Selon les agents mobilisés, la situation a atteint un point critique s’agissant de 8 mois sans versement de salaires ni primes, 4 ans sans paiement des vacations, 2 ans sans assurance maladie ni déclarations à la CNSS non conformes, absence de grille salariale et de bulletins de salaire et a bsence d’intégration à la fonction publique.
Ces lacunes, dénoncées par le personnel, s’ajoutent à un manque de transparence dans la gestion des ressources de l’institut. « 8 mois sans salaire : où va l’argent des étudiants alors qu’un étudiant paie 251 000 FCFA à l’inscription pour les nouveaux et anciens 151 000 , sans compter les frais de soutenance des classes de 2ème et 3ème? » s’interroge un employé vacataire soulignant le paradoxe entre les recettes perçues et l’absence de paiement des obligations sociales et salariales.
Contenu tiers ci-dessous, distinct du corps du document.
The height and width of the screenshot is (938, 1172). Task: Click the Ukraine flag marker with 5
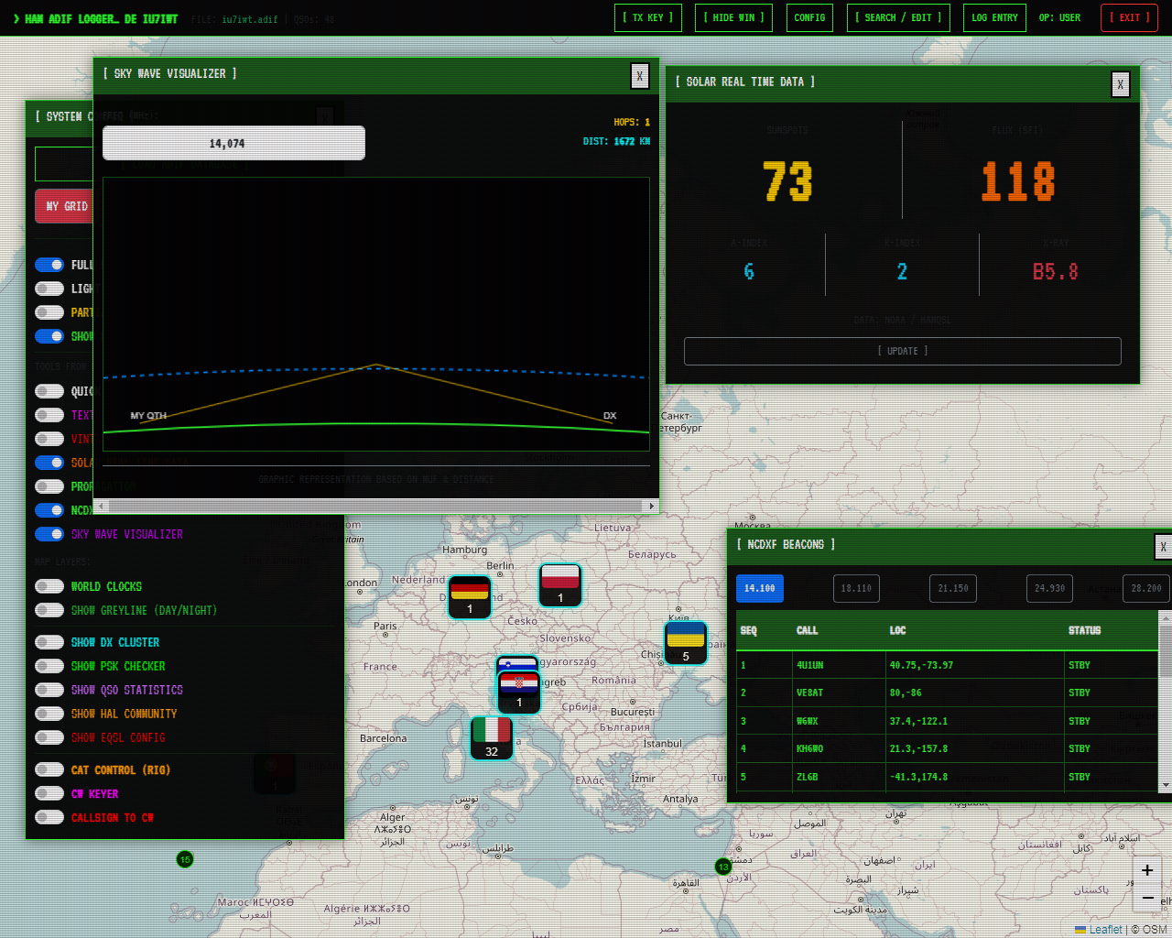coord(686,643)
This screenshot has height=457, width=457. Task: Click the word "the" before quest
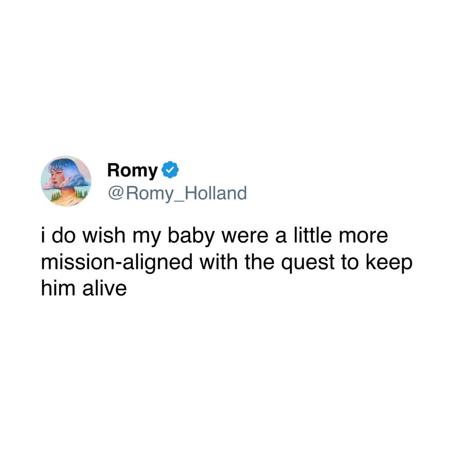261,263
La colère à l’INPTIC survient dans un contexte plus large de tensions dans le secteur éducatif gabonais. Depuis la fin de l’année 2025 et au début de 2026, les enseignants du public ont mené des mouvements de grève de grande ampleur, paralysant de nombreuses classes à travers le pays.
Cette série de grèves illustre une crise sociale plus profonde au Gabon, où le secteur éducatif apparaît comme l’un des plus touchés par des retards de paiement, des problèmes administratifs et un manque de dialogue social. L’impact se ressent non seulement chez les travailleurs du secteur, mais aussi dans les salles de classe, avec des élèves privés d’enseignement et des parents inquiets pour l’avenir scolaire de leurs enfants.
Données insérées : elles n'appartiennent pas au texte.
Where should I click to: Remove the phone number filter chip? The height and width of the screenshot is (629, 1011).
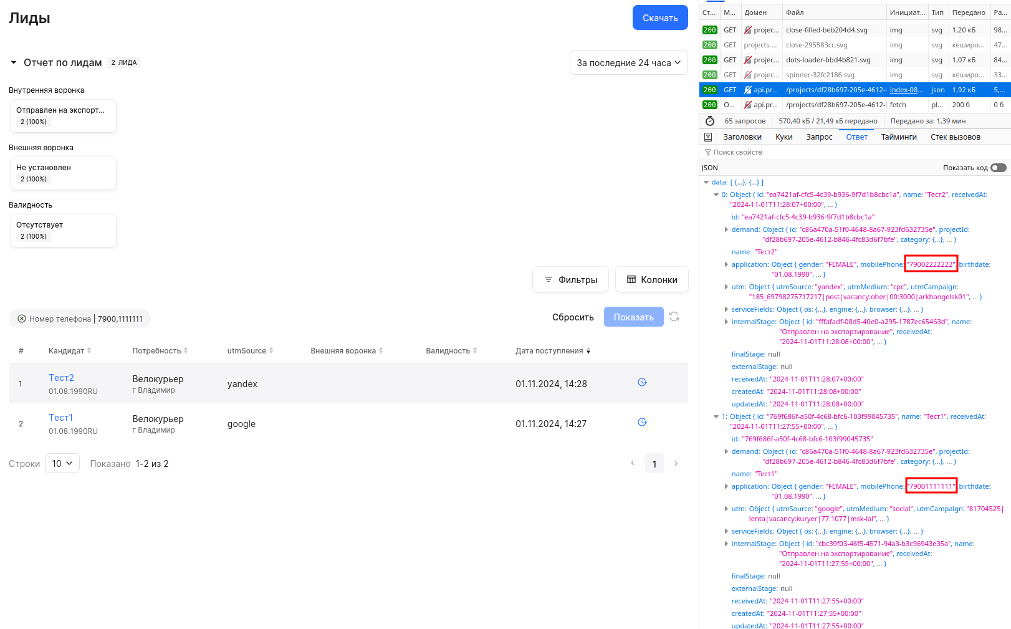pyautogui.click(x=22, y=319)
Le mouvement à l’INPTIC, bien que spécifique par ses revendications techniques, entre en résonance avec un clamor collectif pour la justice sociale, la transparence et la dignité du travail. Alors que les autorités éducatives sont appelées à réagir en urgence, les travailleurs continuent d’appeler à « une véritable réforme et à des actions concrètes», sous peine de voir la crise s’étendre davantage.
Fondé en 2010, l’Institut National Polytechnique des Technologies del’Information et de la Communication (INPTIC) est né de la volonté de créer un pôle d’excellence dans la formation aux métiers du numérique au Gabon.